We're Off To See The Wizard
The dilemma of the modern American voter is dramatized in the 1939 film in which a lion, a scarecrow, a tin man and Judy Garland follow a yellow brick road. They seek a wizard, great and powerful, who can provide courage, heart, mind and home to the wanderers. Only he can't, because he is just an ordinary man, with ordinary abilities and flaws, hiding behind larger-than-life pyrotechnics until the moment when a little dog reveals the trick and the wizard thunders, "Pay no attention to the man behind that curtain!"
This year's winner of the Wizard of Oz sweepstakes is Sen.
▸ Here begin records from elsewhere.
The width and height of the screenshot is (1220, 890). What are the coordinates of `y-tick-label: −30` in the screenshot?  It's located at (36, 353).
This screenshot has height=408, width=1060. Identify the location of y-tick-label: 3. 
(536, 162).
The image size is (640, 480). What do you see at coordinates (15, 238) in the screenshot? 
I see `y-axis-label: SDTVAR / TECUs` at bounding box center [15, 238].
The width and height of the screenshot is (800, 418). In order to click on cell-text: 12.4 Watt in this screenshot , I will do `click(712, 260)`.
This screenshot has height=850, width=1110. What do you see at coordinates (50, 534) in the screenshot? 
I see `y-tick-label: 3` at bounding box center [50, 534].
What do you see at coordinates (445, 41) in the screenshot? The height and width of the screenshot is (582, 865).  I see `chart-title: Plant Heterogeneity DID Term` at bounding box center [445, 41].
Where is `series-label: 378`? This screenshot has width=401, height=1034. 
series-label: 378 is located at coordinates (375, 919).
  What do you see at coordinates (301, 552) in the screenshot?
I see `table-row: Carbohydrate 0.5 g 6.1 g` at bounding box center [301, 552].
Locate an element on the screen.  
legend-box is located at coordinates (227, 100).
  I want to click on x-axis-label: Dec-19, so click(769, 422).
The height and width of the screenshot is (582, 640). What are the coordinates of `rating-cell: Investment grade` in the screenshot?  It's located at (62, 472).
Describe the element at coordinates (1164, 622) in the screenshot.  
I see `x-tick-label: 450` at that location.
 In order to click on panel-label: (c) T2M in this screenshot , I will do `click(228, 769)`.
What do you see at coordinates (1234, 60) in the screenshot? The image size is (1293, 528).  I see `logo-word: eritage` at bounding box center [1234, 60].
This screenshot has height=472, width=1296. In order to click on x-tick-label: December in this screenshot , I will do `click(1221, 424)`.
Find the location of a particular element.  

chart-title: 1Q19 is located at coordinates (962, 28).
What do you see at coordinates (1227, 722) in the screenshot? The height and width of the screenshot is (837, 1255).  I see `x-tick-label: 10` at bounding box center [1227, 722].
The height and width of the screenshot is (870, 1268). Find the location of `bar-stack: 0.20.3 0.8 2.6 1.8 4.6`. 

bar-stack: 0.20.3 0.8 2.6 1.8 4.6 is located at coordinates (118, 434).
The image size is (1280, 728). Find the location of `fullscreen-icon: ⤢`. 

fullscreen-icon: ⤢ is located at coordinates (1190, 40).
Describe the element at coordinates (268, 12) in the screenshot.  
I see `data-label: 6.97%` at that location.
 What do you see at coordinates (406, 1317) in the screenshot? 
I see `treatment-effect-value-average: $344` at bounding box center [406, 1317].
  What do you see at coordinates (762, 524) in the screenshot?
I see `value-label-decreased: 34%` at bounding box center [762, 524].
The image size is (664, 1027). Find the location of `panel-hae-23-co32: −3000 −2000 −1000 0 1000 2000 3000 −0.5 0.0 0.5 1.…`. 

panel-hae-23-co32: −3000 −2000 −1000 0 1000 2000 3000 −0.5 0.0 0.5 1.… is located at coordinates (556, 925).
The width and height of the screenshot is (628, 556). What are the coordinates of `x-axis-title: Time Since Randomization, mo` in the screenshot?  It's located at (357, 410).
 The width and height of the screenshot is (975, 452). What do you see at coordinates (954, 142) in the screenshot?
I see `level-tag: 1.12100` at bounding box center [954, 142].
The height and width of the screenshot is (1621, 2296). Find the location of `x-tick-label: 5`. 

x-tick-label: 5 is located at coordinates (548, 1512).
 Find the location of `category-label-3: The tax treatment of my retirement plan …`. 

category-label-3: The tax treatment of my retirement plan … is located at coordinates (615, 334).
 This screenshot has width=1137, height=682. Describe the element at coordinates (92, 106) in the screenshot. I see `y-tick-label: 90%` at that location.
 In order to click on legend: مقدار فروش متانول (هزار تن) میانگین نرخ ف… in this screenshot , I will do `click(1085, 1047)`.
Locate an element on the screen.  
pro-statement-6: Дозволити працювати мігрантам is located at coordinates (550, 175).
John McCain, who in the course of the last few months has managed to convince voters that he is many things that he is not: a moderate, a centrist, perhaps even a closet liberal, a maverick who is working outside the system for a new kind of American politics, a populist Emerald City.
In fact the senator is a cookie-cutter conservative who has opposed abortion rights and gun control, affirmative-action legislation and environmental initiatives. In recent years he has voted largely in harmony with the Associated Builders and Contractors and the American Conservative Union and largely in opposition to the League of Conservation Voters and Handgun Control Inc. His Web site insists that he supports "effective, common-sense measures that help keep firearms out of the hands of criminals." But he voted against the Brady bill, the most effective common-sense measure to help keep firearms out of the hands of criminals to come before the Senate in his 14 years in that body.
On Larry King's show not long ago the senator said almost gleefully that groups of all stripes were out to get him, adding, "Look, they have got the National Right to Life people attacking me." This may have suggested McCain is pro-choice, although his legislative rating this year from the National Abortion and Reproductive Rights Action League is 0 percent. He voted against three of the five pieces of legislation the group thought were key in 1999, and was the only senator who was absent for both of the other two. On a 1998 vote to create a reserve fund to improve child care, McCain voted no; on a 1993 prohibition on the permanent immigration of people infected with the AIDS virus, he voted yes. And although he said in an interview that he would not discriminate against gay men and lesbians in his presidential appointments, as a senator he voted against prohibiting job discrimination on the basis of sexual orientation.
Pay no attention to the man behind that curtain.
Last week McCain was endorsed by former right-wing presidential candidate Gary Bauer, a man best known for trying to build a bridge to the 19th century. So how in the world has the senator managed to charm Republicans, independents, even Democrats who believe in centrist positions and personal freedom? Partly it is because his much-ballyhooed embrace of campaign-finance reform has been a convenient cloak of progressive politics. Partly it is because of his life story. During the Vietnam War McCain was a prisoner for five years, an ordeal that is especially compelling for middle-aged men who went to college instead of to Southeast Asia and who still privately suspect they lack the right stuff.